After a fall filled with mild temperatures, a bleak, wet, cool afternoon Wednesday forced several Sterling Golden Warrior soccer players into long sleeves, gloves and stocking caps for practice.
Guiding the practice from the sideline, first-year coach Brian Cebula wore a heavy, black winter coat. Cebula, who served as an assistant coach to Chris Interone with the Warriors the last few years, knows that more than the weather is about to change for the Warriors.
The 2A Rochelle Regional begins Tuesday, with the top-seeded Warriors playing No. 4 Dixon.
It'll be the third meeting between the Route 2 rivals, with the Warriors handling Dixon in the first two matches. But Cebula understands history well enough to know he can't let his team get too confident.
His first lesson hearkens back to a turning point in Warrior soccer history. In 2010, a young, talented Sterling squad beat a favored Geneseo team 4-3 in triple overtime, after losing to them twice during the regular season.
"You go back 3 or 4 years ago, and we had basically got crushed by Geneseo twice during the regular season," Cebula said. "When the regional gets here, everything can change. Teams can get on a roll. We can't look past anyone."

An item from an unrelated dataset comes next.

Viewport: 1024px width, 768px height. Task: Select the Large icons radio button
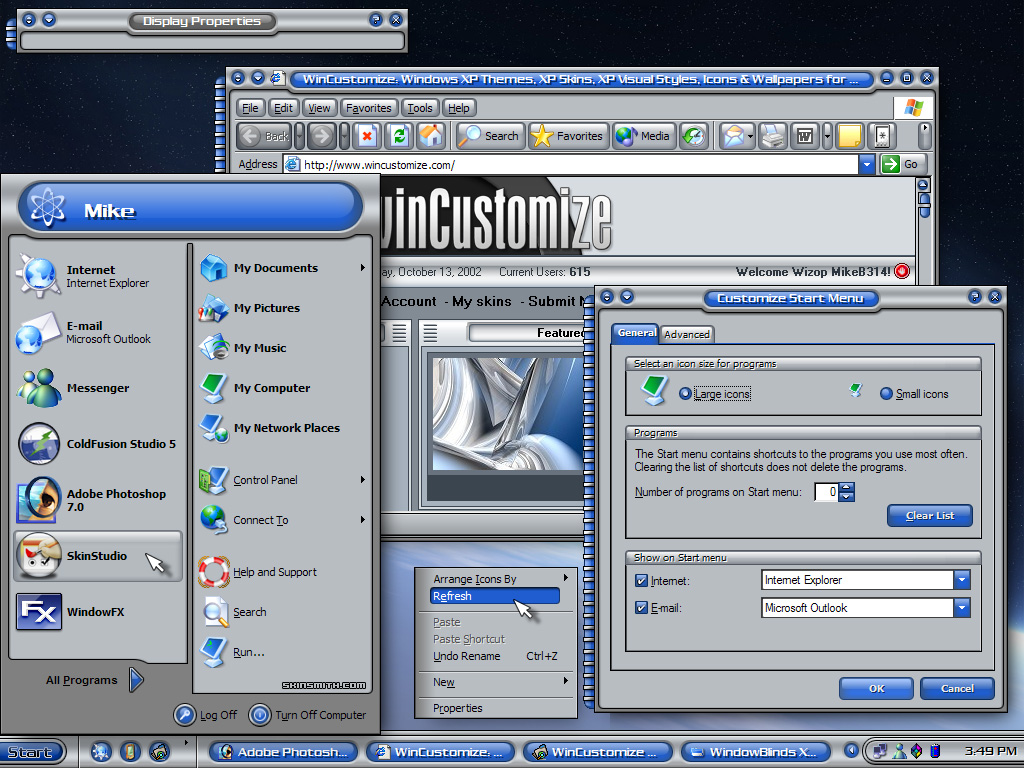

Sterling went on to claim the program's first regional crown, and eventually lost in the sectional final to Burlington Central.
More recent history has left a more bitter taste in the Warriors' mouths. Sterling was the top seed a year ago against Rochelle, a team it beat 5-2 during the regular season. The second go-round went badly in the first game of the regional, as Rochelle won 2-1.
"There are young guys that were on that team," Cebula said, "and they know that anything can happen."
For Sterling (14-3-4), it will be about continuing to get strong play from players around the field.
For most of the fall, a lot of ink has been spent on what happens in the last third of the field for the Warriors.
In case you've missed it, it has to do with the Warriors' talented pair of forwards, Tony Diaz and Carlos Gallardo, who combined for 59 goals and 38 assists through 20 matches.
But, as Cebula will tell you, those goals are the result of players all over the field manning their positions.
Take players like Santana Trujillo or Sebastian Uresti, who play midfield for the Warriors.
"Santana has really blossomed in the center this season," Cebula said of the sophomore. "He got some playing time last year. He's taking care of the ball so well, and that's going to be so important going into the playoffs."
Uresti – who assistant coach Gabe Ocampo says heads the ball better than any high schooler he's seen – gains possession and makes the pass to Trujillo.
It's then Trujillo who tries to get the ball down to Diaz or Gallardo. He might have to use outside-mid Jose Uresti to get it there.
"I try to stay wide, give him some room to get me the ball, and then we can work it down the field," Jose Uresti said. "It's important that we move without the ball and try to get open for him."
"It's all about working together as a team," Trujillo said. "We work hard on it every day at practice. I am just trying to get the ball down the field."
As the Warriors control the ball longer, it allows for their defenders to sneak up and join the attack. One of the players to take advantage of that has been Jorge Garcia, who has five goals and three assists.
"He's become very adept at sneaking up there and making plays when we need them," Cebula said. "It puts a lot of pressure on other teams when we can do that."
If Sterling gets past Dixon in the first match, they'll play either No. 2 Freeport or No. 3 Rochelle in the championship match Friday.
They have an obvious bone to pick with Rochelle from a year ago. The Warriors also have a bitter taste in their mouths concerning Freeport.
Sterling played Freeport in the first match of the season at a tournament in DeKalb. The Warriors led 4-0 in the second half, and then allowed four goals to the Pretzels in a match that concluded in a tie.
"We just go too confident," Jose Uresti said. "We learned from that match. We can't let up. We tell ourselves no matter the score, that we have to keep playing like it is 0-0."